● Текст для чтения:
◆ ◆ ◆ ◆ ◆ ◆ ◆

Но и это не все. Вторым негативным последствием станет изменение динамики течения подземных вод. Если раньше они питали поверхностные воды, в том числе реку Хопер и притоки, то теперь пойдет обратный ход. То есть речные воды будут уходить вглубь и произойдет переосушение поверхностного стока, что очень опасно. То есть эти 3000 кв км станут зоной риска.
- Но ведь разработка никелевых руд требует большого количества воды для технических нужд?
- Вы совершенно правы, для обогащения рудного тела и процесса так называемой флотации необходимо очень много воды. И возникает еще один вопрос – куда будут сбрасывать сточные воды после флотации? Если проект предусматривает добычу 3-4 млн тонн сырья в год, то воды потребуется порядка 300 миллионов кубометров. И снова непростые вопросы – где ее взять и куда сбрасывать отходы? Кроме того, в технологическом процессе применяется серная кислота. Где и, главное, насколько надежно все это будет хранится или перерабатываться? Нет ответов на эти вопросы. А они крайне важны.
- А еще остаются, наверное, проблемы с рассолами, твердыми отходами.

◆ ◆ ◆ ◆ ◆ ◆ ◆

● Перечень записей:

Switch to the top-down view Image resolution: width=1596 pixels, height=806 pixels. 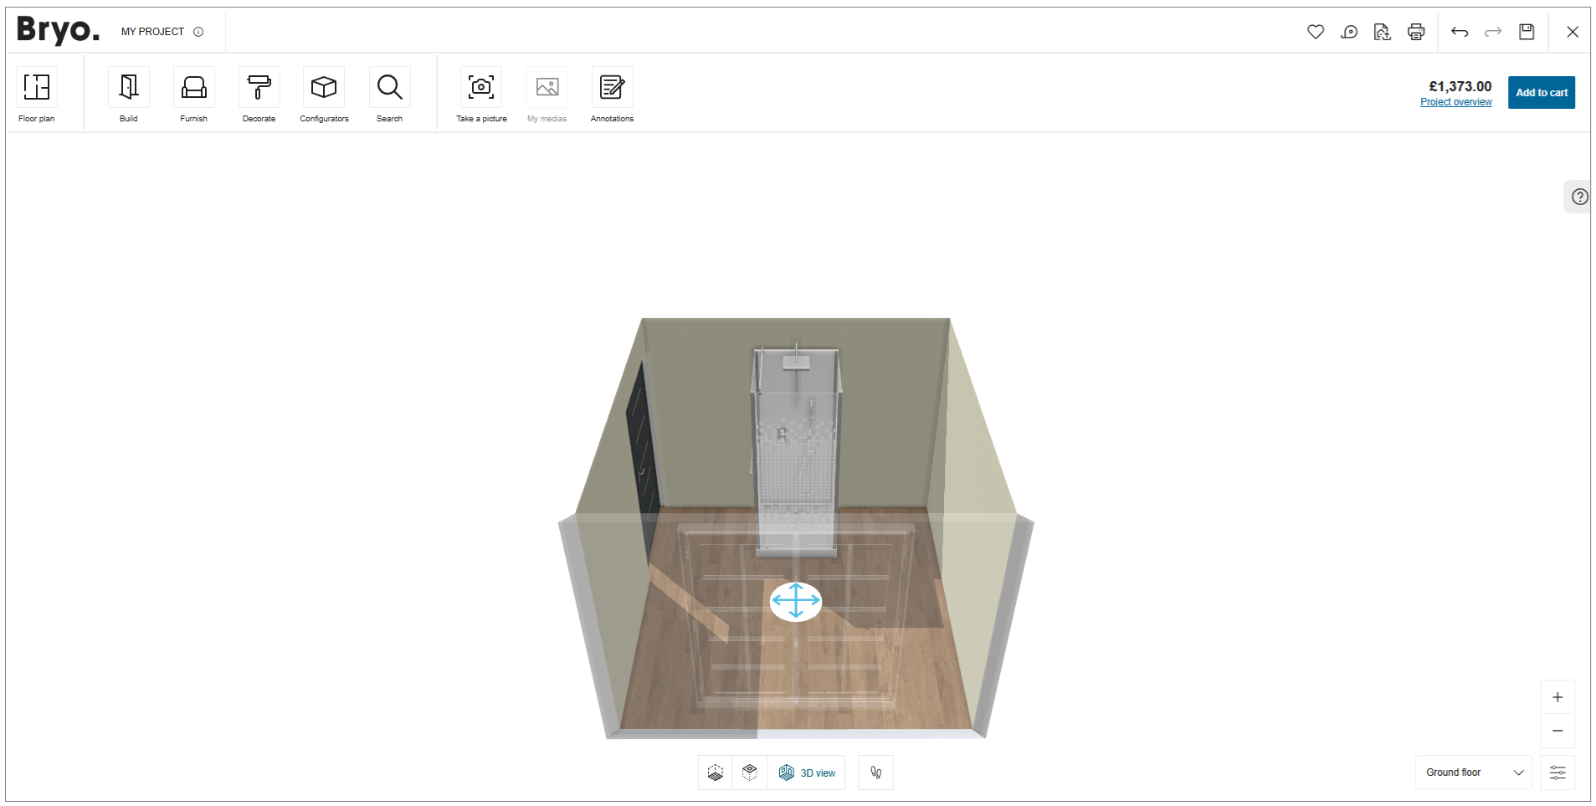coord(750,773)
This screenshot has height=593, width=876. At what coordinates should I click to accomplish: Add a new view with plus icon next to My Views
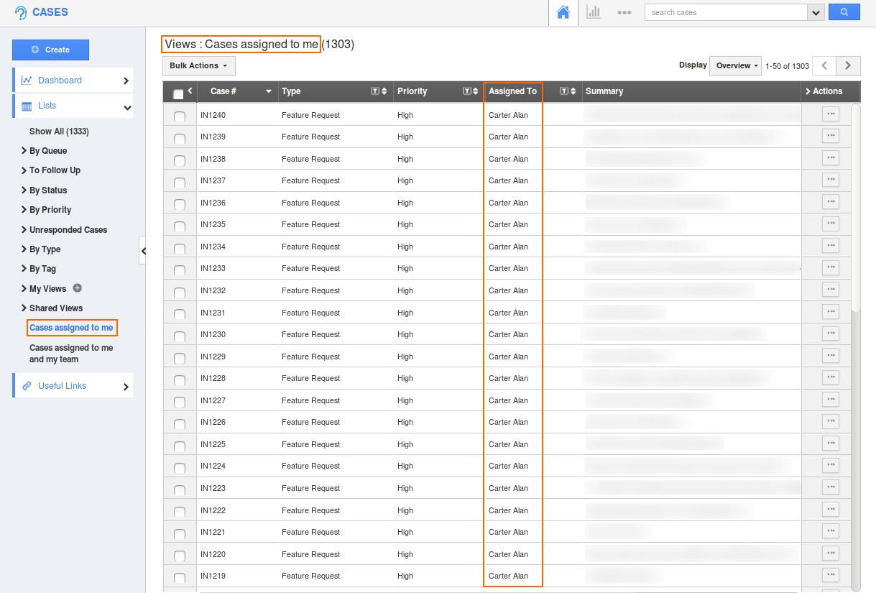pyautogui.click(x=78, y=288)
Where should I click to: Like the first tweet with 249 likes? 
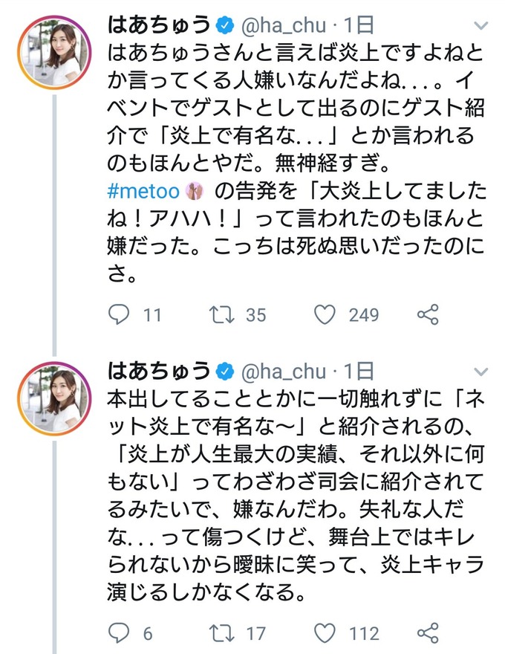pos(325,315)
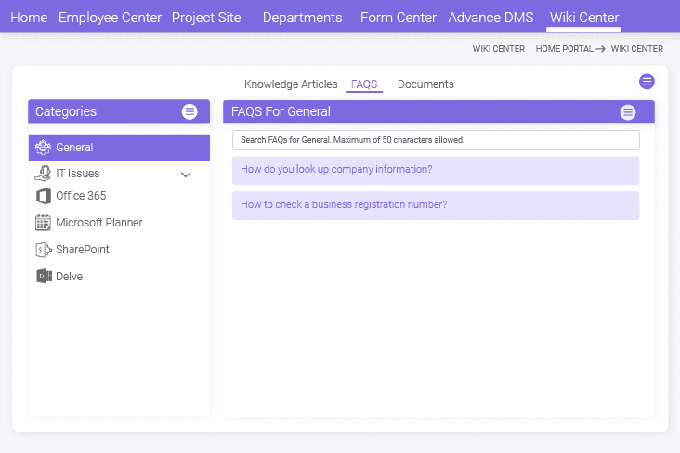This screenshot has width=680, height=453.
Task: Expand 'How to check a business registration number?' FAQ
Action: pyautogui.click(x=436, y=205)
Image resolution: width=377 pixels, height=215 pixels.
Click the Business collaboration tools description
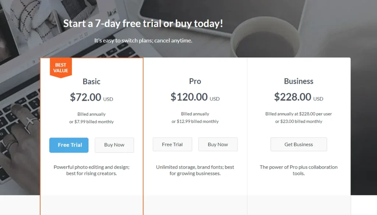(298, 170)
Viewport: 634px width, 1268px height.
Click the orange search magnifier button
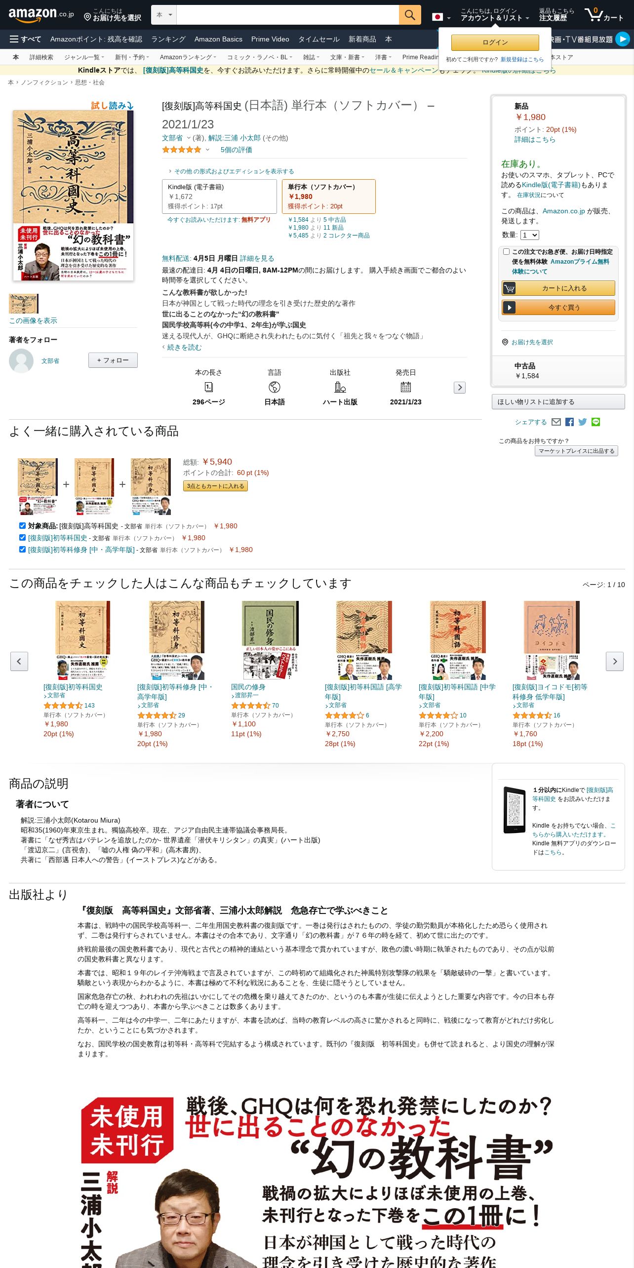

◆ ◆ ◆ ◆ ◆ ◆ ◆

● Задание: Перепечатайте слово в слово весь текст о последствиях разработки никелевых руд.

● Выполненное задание:
Но и это не все. Вторым негативным последствием станет изменение динамики течения подземных вод. Если раньше они питали поверхностные воды, в том числе реку Хопер и притоки, то теперь пойдет обратный ход. То есть речные воды будут уходить вглубь и произойдет переосушение поверхностного стока, что очень опасно. То есть эти 3000 кв км станут зоной риска.
- Но ведь разработка никелевых руд требует большого количества воды для технических нужд?
- Вы совершенно правы, для обогащения рудного тела и процесса так называемой флотации необходимо очень много воды. И возникает еще один вопрос – куда будут сбрасывать сточные воды после флотации? Если проект предусматривает добычу 3-4 млн тонн сырья в год, то воды потребуется порядка 300 миллионов кубометров. И снова непростые вопросы – где ее взять и куда сбрасывать отходы? Кроме того, в технологическом процессе применяется серная кислота. Где и, главное, насколько надежно все это будет хранится или перерабатываться? Нет ответов на эти вопросы. А они крайне важны.
- А еще остаются, наверное, проблемы с рассолами, твердыми отходами.